The Polish ultimatum was couched extremely categorically. The sense is clear: Lithuania will first be compelled to establish diplomatic relations with Poland, then to associate herself with Poland’s policy, etc., assuming that, following the example of Austria, she does not lose her independence together with Czechoslovakia. Possibly she will be exchanged by Hitler for Posen and West Prussia. The military offensive against Prague will probably be coordinated with the occupation of Lithuania by Poland.

And what did the Soviet Union do when she saw her line of defense threatened?

She simply made it known through her envoy in Kaunas that while she was filled with sympathy for Lithuania, she could not intervene at the moment.
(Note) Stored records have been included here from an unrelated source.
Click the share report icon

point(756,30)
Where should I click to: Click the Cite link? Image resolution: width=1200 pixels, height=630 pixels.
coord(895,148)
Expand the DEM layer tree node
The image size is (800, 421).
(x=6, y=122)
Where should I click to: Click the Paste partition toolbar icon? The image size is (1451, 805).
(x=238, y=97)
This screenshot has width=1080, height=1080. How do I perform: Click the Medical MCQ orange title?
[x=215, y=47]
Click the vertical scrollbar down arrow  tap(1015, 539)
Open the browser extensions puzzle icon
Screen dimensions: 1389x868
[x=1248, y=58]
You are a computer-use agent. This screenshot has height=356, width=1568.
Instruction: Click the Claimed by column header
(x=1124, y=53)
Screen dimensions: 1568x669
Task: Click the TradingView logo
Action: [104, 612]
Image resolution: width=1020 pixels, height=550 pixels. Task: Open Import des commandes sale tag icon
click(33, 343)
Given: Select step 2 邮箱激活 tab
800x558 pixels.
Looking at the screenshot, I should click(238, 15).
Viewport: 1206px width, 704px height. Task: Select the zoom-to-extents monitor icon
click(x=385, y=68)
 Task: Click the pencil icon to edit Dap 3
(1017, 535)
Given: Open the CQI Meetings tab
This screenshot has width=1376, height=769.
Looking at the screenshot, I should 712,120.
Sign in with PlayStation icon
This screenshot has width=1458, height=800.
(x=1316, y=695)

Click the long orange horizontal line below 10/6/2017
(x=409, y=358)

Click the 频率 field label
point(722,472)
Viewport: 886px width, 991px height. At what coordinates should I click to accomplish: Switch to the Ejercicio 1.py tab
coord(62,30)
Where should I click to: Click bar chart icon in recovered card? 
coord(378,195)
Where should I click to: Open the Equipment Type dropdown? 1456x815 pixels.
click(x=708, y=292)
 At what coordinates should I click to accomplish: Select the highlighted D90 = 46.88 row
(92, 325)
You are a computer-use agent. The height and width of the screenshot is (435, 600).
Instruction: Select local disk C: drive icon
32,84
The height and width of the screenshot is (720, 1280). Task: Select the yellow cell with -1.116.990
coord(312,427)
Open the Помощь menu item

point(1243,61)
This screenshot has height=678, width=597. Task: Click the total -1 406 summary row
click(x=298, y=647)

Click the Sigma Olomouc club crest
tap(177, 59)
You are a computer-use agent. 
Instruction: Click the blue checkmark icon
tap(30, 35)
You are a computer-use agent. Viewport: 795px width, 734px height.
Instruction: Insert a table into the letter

Whereas the USSR had never declared herself in agreement with the robbery of Vilna, she now deemed it possible to swallow the restoration of “diplomatic” relations between Poland and Lithuania, which had been preceded by an unheard-of military demonstration. With that the Soviet Union only covers up her flat capitulation, her weakness before the aggressive fascist states. Naturally, nobody can put the question in such a manner that Russia should have acted with military force in this case and brought the Red Army into play. No, it would have sufficed completely if the USSR had adopted an energetic position, testifying to her self-respect. But in order to intervene energetically, she would have to cease being absorbed by a creeping civil war in the “land of socialism”; it would have to count upon a genuine Communist International which, by its revolutionary behavior, could call an energetic “Halt!” to the plans for annexation and dominance of German-Polish fascism. But are the present-day mercenaries of the Third International, corrupted by the ravages of Stalinism, capable of appealing for the revolutionary action of the toilers? Have they not allowed themselves to be degraded to the level of spies and provocateurs of the GPU?

The fascist Lithuanian government, which oppresses the toiling masses, and which is the only factor the Soviet government counts upon, is unable to do anything but fling itself into the arms of the stronger.

It is indeed out of the question that Stalin could summon the toilers to an independent revolutionary action, to the defense of the USSR, when he is murdering revolutionists by the thousands right behind the frontier!

This sinister policy is, however, only the result of “socialism in a single country”, which, instead of strengthening the Soviet Union, has only lead to her enfeeblement and isolation.

Hence the most important task of the Lithuanian section of the Fourth International, like that of all other sections, is not only the enlightenment of the masses on the counter-revolutionary policy of Stalin, but also the preparation for the defense of the only workers’ state in the world – the Soviet Union.